▶ _Assignment_:
Return, exactly and with nothing added, the line with "802x534 pixels." together with all lines after it through the end of the data below. No pictures belong in the copy.

▶ _Provided data_:
......

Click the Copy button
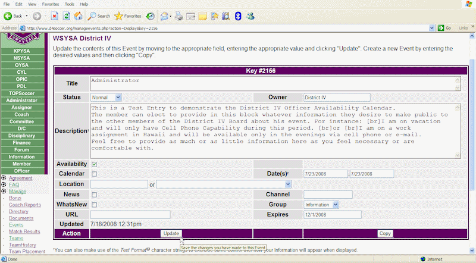Image resolution: width=476 pixels, height=263 pixels. point(385,234)
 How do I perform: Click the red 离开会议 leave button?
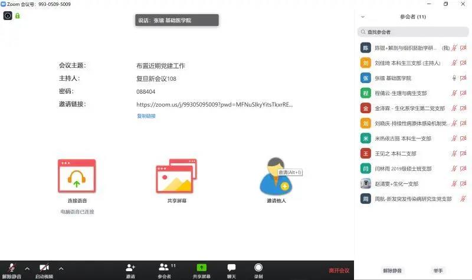339,271
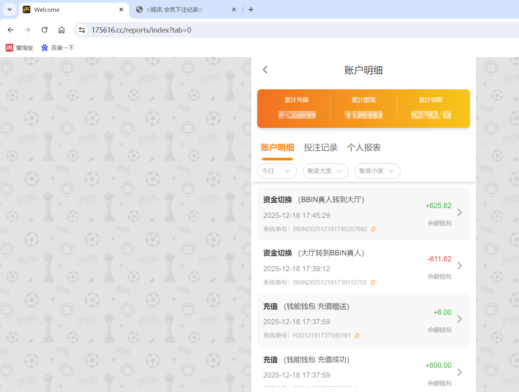Open a new browser tab
The width and height of the screenshot is (519, 392).
(251, 9)

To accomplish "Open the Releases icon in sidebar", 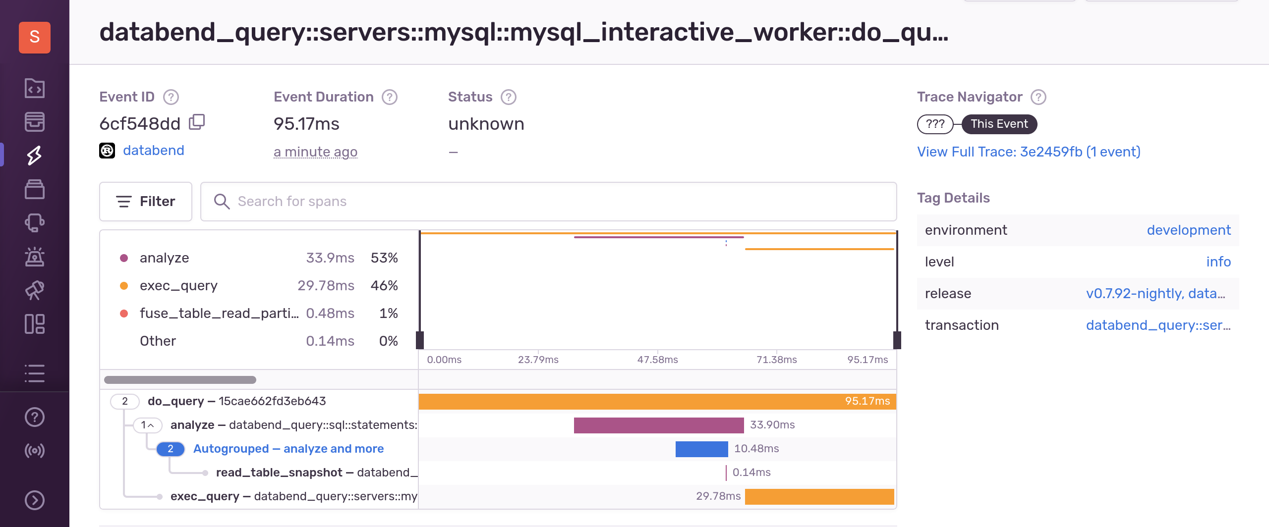I will coord(34,189).
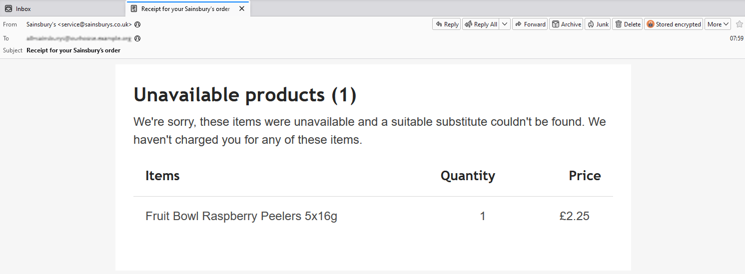Click the blurred recipient email address
Screen dimensions: 745x274
79,38
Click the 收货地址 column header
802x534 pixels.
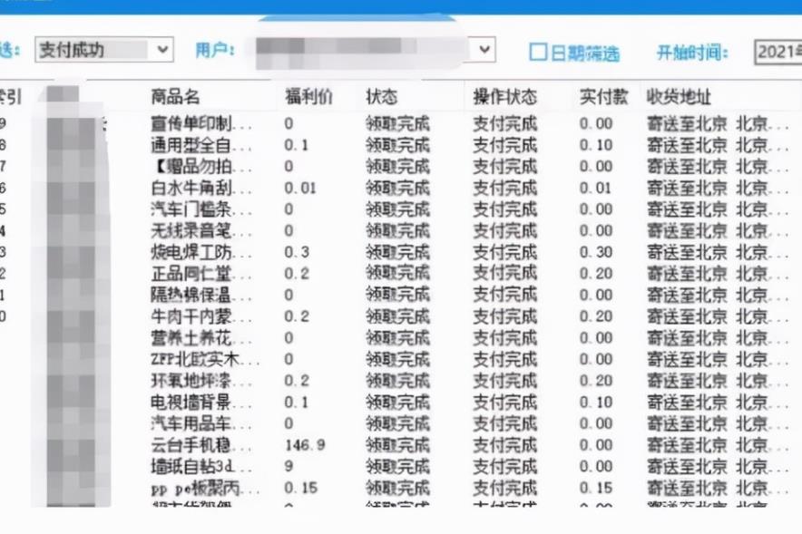tap(679, 97)
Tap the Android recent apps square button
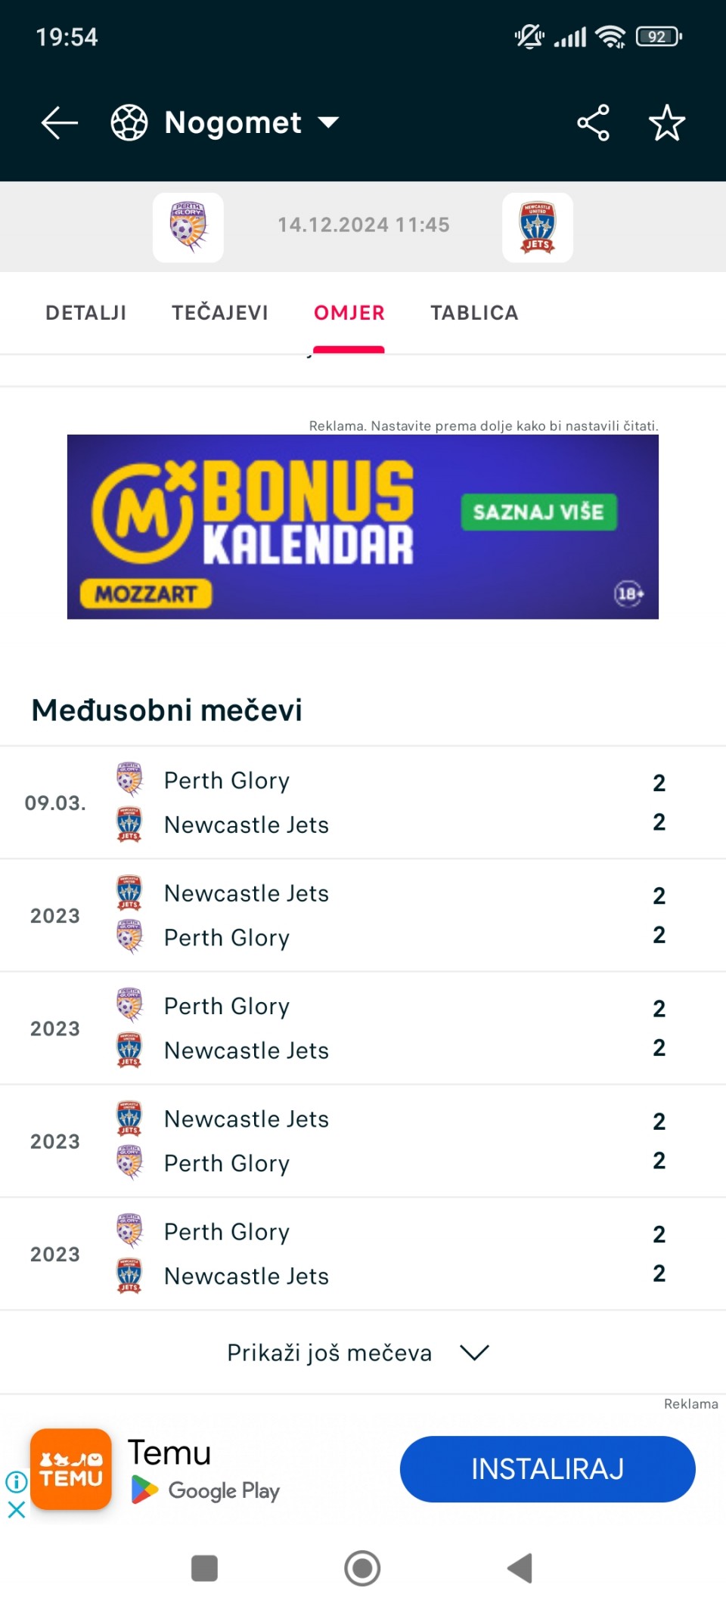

......

▶ _Answer to this exercise_:
802x534 pixels.
tap(679, 97)
Tap the Android recent apps square button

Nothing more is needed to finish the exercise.